May Day Message by DAP Secretary-General, Lim Kit Siang

May Day Message by DAP Secretary-General, Lim Kit Siang

The Democratic Action Party joins the workers in Malaysia to rededicate themselves to the cause of labour, of raising the status of the working class in Malaysia and enhancing the dignity of their role in building the nation, on the occasion of this year’s May Day.

The workers in Malaysia have been a very downtrodden class of people in a Malaysia where the capital ists and the moneyed interests are given preference and priority in all governmental departments.

The workers must depend on their own muscles and solidarity to wrest from the government their proper place in Malaysia as a partner in development, and not as a slave of development.

The workers have still a long way to go to occupy their deserved place as a partner in development, and greater solidarity and singleness of purpose among the working class is needed for the earlier realisation of this objective.

The workers have suffered greatly this year and the last, with the unchecked inflation reduction their purchasing power and altering adversely their standard of living, as a result of their income remaining static while prices soared.

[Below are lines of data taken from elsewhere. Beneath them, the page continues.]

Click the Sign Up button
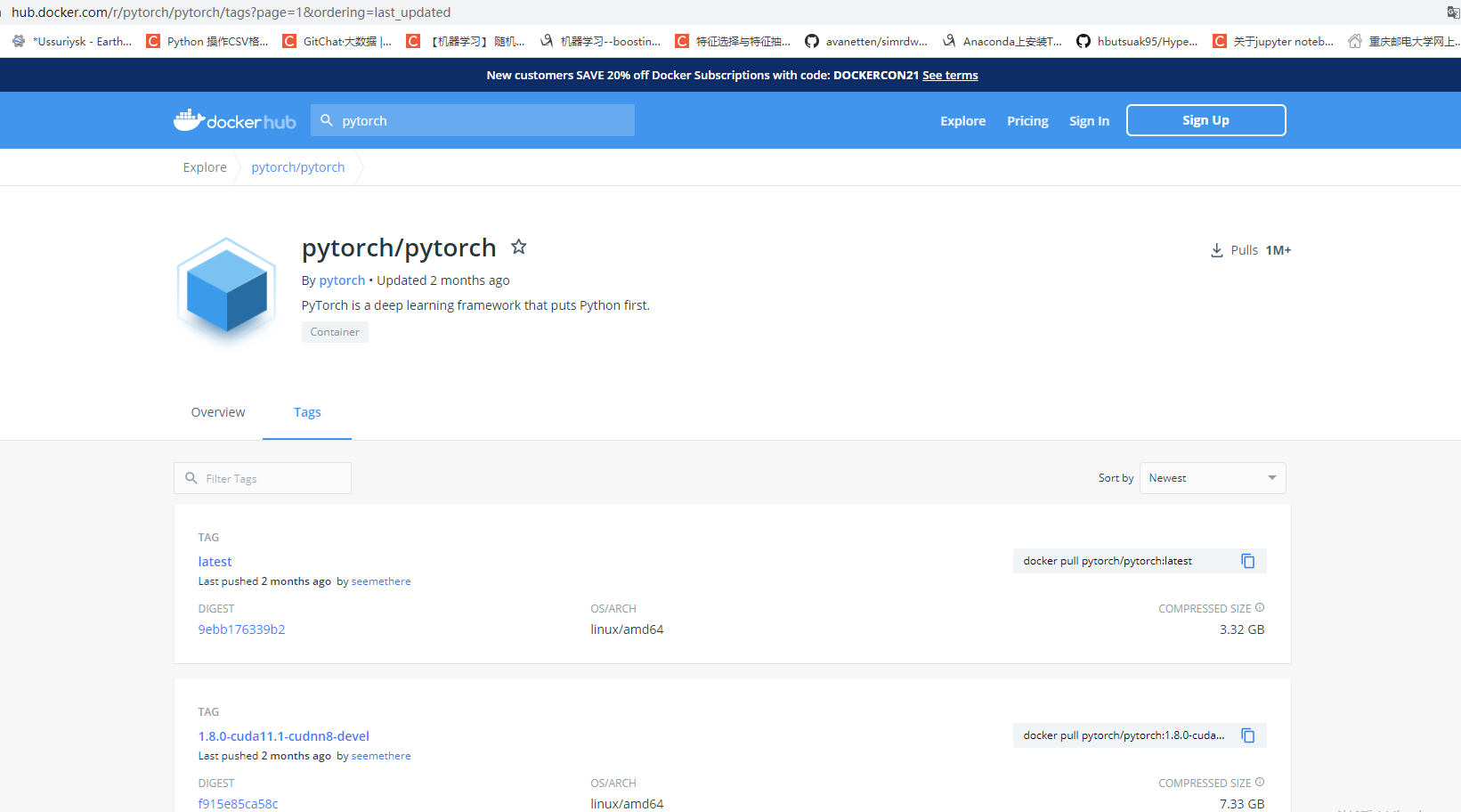 pos(1205,119)
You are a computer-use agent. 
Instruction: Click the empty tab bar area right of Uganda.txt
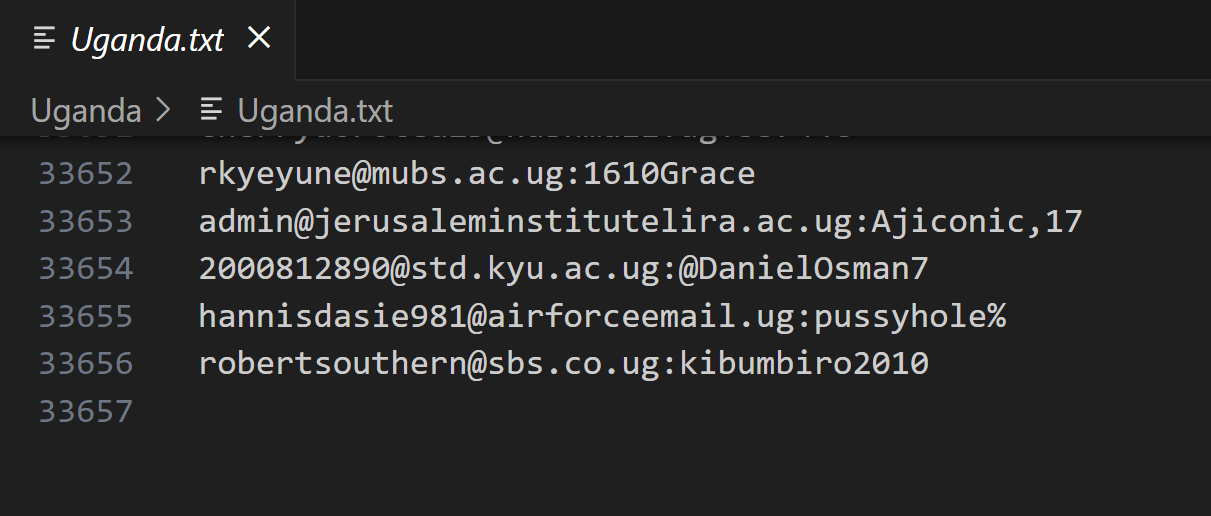click(x=750, y=40)

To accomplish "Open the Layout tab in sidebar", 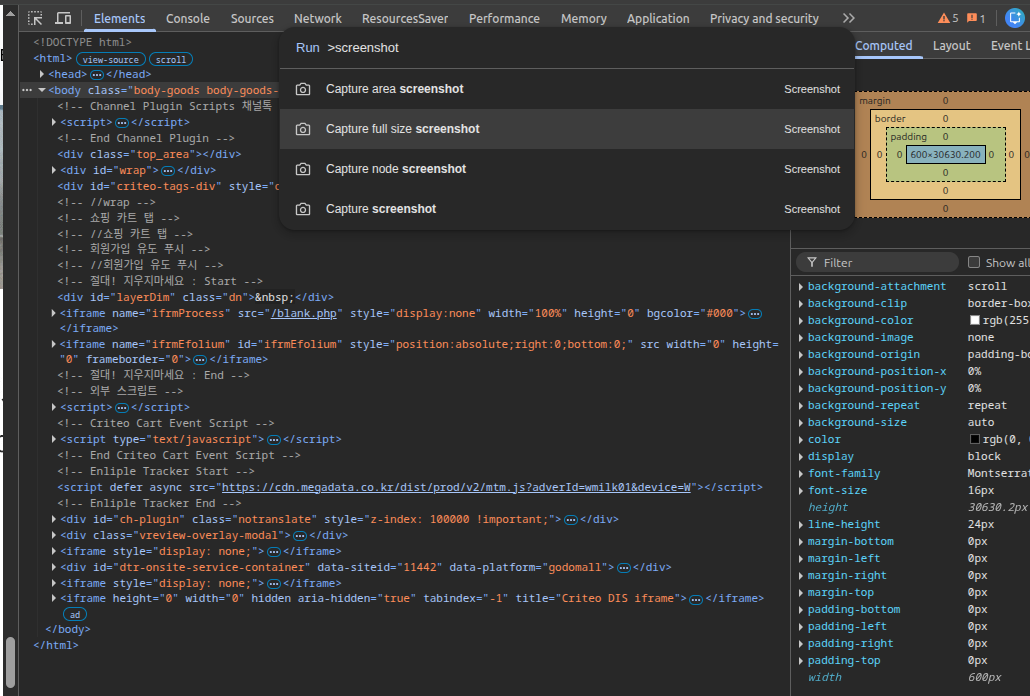I will [951, 45].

Nothing will please the workers more, in this May Day in a crisis of inflation in Malaysia, then for the government to make the following announcements:

1. Legislation to compel all private employers to pay COLA to their workers to help them minimize the hardship caused by the gal loping inflation of prices, unless the employers can prove their inability to pay because of business losses;

2. A Royal Commission of Inquiry into the labour laws in the country to remove all those anti-labour provisions which are detrimental to the workers’ interests;

3. Special legislation to protect workers who are informing or joining unions from being victimized, intimidated or even dismissed by their employer, for this is one of the major reasons for the deplorable fact that only some 10% of the working force are organised as members of unions;

4. Raising the interest rate of E.P.F. contributions, so that workers can bake full benefits from their savings; and the complete reorientation of E.P.F. fund expenditure and investment policy, to make use of the E.P.F. funds for investment purposes which directly benefits workers, and not as now, where EPF funds are used to finance projects as benefitting capitalists and other groups, unrelated to workers’ betterment.

5. The orientation of the policies and the attitude of the Labour Ministry, from one which is aimed at managing and bringing workers under control, into one aimed at actively promoting the interests and rights of the workers.